- Consigne écrite 1
Reproduisez mot pour mot l'extrait sur les aquarelles de Léon Dax, du début à la fin.

- Extrait

■ ■ ■ ■ ■ ■ ■

Musée Carnavalet, vers 1895.
De la production de Léon Dax, on a surtout vu passer en vente ces derniers temps d'assez grandes aquarelles représentant des cocottes, jeunes femmes altières vêtues avec quelqu'ostentation, et beaucoup de frou-frou, accompagnées de messieurs un peu grisonnants, des gens "bien", en manteaux et chapeaux, qui les escortent et/ou les reluquent. Plusieurs de ces dessins, souvent dans des tons bleus, jaunes et bruns, parfois un peu crépusculaires, ont été proposés aux enchères ces dernières années[1] et l'on en trouve même un, très élaboré et tout à fait représentatif, dans les collections du Musée Carnavalet (figure).
Il se trouve qu'une aquarelle, représentant l'une de ces lorettes s'affichant avec l'inévitable ombre haut-de-forme-monocle, est passée en vente en Suisse il y a quelque temps[2] : elle portait en pied un cartel étrangement libellé "Brouet, dit Léon Dax, Montmartre 1898". Affirmation fort surprenante, car il n'y a d'évidence aucun trait commun entre les engeôlantes amazones de Léon Dax, avec leurs robes à volant couleur parme, leurs coiffures improbables et les fragrances capiteuses qu'elles suggèrent, et les prolétaires bancroches aux macérations aigres qui firent le succès en noir et blanc de Brouet, le peintre-graveur bien connu.

■ ■ ■ ■ ■ ■ ■

Entrées du jeu de données
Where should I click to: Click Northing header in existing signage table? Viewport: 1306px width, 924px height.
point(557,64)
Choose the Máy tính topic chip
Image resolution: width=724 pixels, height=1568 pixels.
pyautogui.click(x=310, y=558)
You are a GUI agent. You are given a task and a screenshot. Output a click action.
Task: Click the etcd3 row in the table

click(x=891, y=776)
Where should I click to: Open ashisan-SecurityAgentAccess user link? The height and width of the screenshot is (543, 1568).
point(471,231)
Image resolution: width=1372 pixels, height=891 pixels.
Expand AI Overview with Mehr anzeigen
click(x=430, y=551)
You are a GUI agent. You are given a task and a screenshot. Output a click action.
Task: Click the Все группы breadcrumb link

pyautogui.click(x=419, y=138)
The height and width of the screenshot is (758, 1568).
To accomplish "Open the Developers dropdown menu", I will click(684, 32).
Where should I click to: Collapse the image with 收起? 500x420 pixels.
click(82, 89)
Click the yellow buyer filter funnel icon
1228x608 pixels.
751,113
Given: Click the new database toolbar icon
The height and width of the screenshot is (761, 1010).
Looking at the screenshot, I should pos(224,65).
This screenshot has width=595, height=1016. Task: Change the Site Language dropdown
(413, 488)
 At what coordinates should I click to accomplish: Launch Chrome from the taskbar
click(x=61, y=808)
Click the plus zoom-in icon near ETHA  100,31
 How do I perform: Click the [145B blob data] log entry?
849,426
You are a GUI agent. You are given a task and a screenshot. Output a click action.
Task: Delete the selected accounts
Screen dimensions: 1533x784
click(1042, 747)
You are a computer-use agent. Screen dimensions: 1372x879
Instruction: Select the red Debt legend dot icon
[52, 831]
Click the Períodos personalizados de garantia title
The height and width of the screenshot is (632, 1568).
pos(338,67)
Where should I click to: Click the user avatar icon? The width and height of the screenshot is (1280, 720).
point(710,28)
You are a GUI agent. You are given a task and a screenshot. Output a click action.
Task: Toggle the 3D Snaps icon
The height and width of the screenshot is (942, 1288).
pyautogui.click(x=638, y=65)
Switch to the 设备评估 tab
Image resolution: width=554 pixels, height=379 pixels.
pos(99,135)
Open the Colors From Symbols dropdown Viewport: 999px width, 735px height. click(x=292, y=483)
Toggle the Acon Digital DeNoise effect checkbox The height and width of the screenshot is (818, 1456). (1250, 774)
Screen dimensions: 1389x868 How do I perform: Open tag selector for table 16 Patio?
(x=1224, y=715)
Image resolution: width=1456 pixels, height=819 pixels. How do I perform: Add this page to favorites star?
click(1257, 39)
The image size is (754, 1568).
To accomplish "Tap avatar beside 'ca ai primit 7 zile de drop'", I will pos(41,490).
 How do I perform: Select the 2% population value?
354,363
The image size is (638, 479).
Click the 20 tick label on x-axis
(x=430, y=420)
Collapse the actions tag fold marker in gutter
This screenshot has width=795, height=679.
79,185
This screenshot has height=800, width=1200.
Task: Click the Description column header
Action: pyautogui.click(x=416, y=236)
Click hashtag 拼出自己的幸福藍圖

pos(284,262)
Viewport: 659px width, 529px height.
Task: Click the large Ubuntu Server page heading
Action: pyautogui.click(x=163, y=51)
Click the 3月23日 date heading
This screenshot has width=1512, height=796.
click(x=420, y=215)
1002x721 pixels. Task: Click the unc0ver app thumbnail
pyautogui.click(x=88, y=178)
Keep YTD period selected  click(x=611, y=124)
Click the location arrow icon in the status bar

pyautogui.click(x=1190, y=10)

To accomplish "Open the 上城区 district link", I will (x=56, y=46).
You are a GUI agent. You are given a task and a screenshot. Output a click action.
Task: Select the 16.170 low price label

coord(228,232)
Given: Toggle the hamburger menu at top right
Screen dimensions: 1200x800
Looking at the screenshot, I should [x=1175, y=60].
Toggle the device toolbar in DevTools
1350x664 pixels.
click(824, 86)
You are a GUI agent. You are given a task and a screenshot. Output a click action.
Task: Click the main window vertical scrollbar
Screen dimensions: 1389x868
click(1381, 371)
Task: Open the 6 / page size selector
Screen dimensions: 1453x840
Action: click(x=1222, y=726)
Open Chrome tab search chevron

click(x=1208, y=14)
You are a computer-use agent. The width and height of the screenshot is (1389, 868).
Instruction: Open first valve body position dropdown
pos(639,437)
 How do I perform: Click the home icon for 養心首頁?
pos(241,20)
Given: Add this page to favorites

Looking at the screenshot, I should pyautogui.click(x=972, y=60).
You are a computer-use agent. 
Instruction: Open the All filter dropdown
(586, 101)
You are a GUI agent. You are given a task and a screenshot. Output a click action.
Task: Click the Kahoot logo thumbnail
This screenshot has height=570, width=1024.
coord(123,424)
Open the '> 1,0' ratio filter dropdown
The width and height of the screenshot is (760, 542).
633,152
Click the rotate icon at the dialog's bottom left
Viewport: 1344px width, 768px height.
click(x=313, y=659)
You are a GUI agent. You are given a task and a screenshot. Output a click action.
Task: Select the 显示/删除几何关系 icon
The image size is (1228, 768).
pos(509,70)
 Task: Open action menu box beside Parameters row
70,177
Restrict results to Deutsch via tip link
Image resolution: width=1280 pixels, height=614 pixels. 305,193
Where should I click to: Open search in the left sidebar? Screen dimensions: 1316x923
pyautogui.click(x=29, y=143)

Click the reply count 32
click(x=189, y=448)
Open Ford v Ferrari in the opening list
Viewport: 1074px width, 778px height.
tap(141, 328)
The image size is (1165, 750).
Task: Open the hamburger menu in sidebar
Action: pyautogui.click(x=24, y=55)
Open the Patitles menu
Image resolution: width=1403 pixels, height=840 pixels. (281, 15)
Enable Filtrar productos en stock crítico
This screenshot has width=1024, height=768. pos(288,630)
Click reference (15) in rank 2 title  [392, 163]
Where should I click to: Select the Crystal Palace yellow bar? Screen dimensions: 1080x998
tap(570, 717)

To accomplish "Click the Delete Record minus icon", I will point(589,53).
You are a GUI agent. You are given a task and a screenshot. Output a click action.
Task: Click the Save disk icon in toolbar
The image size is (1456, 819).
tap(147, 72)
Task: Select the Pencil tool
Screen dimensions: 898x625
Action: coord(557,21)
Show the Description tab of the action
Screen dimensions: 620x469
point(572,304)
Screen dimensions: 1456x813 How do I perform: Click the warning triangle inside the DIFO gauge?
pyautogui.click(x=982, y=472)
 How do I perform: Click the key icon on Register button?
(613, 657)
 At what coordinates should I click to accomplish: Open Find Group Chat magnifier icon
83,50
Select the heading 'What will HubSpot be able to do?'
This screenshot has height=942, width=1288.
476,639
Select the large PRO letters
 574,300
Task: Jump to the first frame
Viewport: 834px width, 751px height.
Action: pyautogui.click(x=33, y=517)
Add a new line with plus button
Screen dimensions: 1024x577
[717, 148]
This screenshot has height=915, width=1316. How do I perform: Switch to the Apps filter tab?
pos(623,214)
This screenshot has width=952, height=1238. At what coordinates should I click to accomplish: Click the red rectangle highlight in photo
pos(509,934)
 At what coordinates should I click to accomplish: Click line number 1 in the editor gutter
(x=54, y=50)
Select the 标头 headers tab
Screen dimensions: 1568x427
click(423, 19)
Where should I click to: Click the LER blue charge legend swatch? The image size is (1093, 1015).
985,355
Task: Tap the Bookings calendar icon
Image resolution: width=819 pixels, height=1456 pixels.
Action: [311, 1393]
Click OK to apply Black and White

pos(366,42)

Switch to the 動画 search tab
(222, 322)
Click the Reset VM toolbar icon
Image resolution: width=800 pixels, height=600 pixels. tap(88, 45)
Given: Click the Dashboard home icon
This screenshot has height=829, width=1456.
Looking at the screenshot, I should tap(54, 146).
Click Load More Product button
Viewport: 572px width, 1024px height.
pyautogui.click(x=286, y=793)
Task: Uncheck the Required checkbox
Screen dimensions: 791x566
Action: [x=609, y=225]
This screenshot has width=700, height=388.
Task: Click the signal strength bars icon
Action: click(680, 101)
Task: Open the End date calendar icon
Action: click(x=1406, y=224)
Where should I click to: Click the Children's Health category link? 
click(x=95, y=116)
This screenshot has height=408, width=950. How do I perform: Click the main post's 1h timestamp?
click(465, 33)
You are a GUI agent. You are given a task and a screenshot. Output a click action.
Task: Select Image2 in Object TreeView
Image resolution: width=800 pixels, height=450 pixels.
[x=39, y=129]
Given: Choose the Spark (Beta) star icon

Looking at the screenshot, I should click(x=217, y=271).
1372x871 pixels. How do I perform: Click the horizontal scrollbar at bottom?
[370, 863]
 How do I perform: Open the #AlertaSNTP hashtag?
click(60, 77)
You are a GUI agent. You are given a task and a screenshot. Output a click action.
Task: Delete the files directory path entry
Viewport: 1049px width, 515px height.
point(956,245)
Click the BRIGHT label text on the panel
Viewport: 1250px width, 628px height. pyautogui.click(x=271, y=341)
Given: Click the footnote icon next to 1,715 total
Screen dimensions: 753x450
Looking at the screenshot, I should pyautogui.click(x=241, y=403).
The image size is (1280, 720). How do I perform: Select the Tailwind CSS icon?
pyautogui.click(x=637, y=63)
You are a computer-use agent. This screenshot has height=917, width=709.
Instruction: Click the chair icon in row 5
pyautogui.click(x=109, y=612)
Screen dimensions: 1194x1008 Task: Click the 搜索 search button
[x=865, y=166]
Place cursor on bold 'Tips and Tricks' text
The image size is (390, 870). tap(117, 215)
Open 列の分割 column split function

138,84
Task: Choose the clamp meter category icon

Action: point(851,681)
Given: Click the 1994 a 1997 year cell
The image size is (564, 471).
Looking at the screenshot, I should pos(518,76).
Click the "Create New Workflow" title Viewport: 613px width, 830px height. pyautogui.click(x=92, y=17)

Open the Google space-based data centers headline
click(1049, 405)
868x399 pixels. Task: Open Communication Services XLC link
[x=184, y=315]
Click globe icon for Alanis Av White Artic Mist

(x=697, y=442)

■ ■ ■ ■ ■ ■ ■

- Consigne écrite 2
Recopiez à l'identique les lignes des entrées, de celle qui contient « Given: Click the footnote » jusqu'à la dernière ligne des entrées, ces deux lignes comprises.

- Réponse 1
Musée Carnavalet, vers 1895.
De la production de Léon Dax, on a surtout vu passer en vente ces derniers temps d'assez grandes aquarelles représentant des cocottes, jeunes femmes altières vêtues avec quelqu'ostentation, et beaucoup de frou-frou, accompagnées de messieurs un peu grisonnants, des gens "bien", en manteaux et chapeaux, qui les escortent et/ou les reluquent. Plusieurs de ces dessins, souvent dans des tons bleus, jaunes et bruns, parfois un peu crépusculaires, ont été proposés aux enchères ces dernières années[1] et l'on en trouve même un, très élaboré et tout à fait représentatif, dans les collections du Musée Carnavalet (figure).
Il se trouve qu'une aquarelle, représentant l'une de ces lorettes s'affichant avec l'inévitable ombre haut-de-forme-monocle, est passée en vente en Suisse il y a quelque temps[2] : elle portait en pied un cartel étrangement libellé "Brouet, dit Léon Dax, Montmartre 1898". Affirmation fort surprenante, car il n'y a d'évidence aucun trait commun entre les engeôlantes amazones de Léon Dax, avec leurs robes à volant couleur parme, leurs coiffures improbables et les fragrances capiteuses qu'elles suggèrent, et les prolétaires bancroches aux macérations aigres qui firent le succès en noir et blanc de Brouet, le peintre-graveur bien connu.

- Réponse 2
Given: Click the footnote icon next to 1,715 total
Screen dimensions: 753x450
Looking at the screenshot, I should pyautogui.click(x=241, y=403).
The image size is (1280, 720). How do I perform: Select the Tailwind CSS icon?
pyautogui.click(x=637, y=63)
You are a computer-use agent. This screenshot has height=917, width=709.
Instruction: Click the chair icon in row 5
pyautogui.click(x=109, y=612)
Screen dimensions: 1194x1008 Task: Click the 搜索 search button
[x=865, y=166]
Place cursor on bold 'Tips and Tricks' text
The image size is (390, 870). tap(117, 215)
Open 列の分割 column split function

138,84
Task: Choose the clamp meter category icon

Action: point(851,681)
Given: Click the 1994 a 1997 year cell
The image size is (564, 471).
Looking at the screenshot, I should pos(518,76).
Click the "Create New Workflow" title Viewport: 613px width, 830px height. pyautogui.click(x=92, y=17)

Open the Google space-based data centers headline
click(1049, 405)
868x399 pixels. Task: Open Communication Services XLC link
[x=184, y=315]
Click globe icon for Alanis Av White Artic Mist

(x=697, y=442)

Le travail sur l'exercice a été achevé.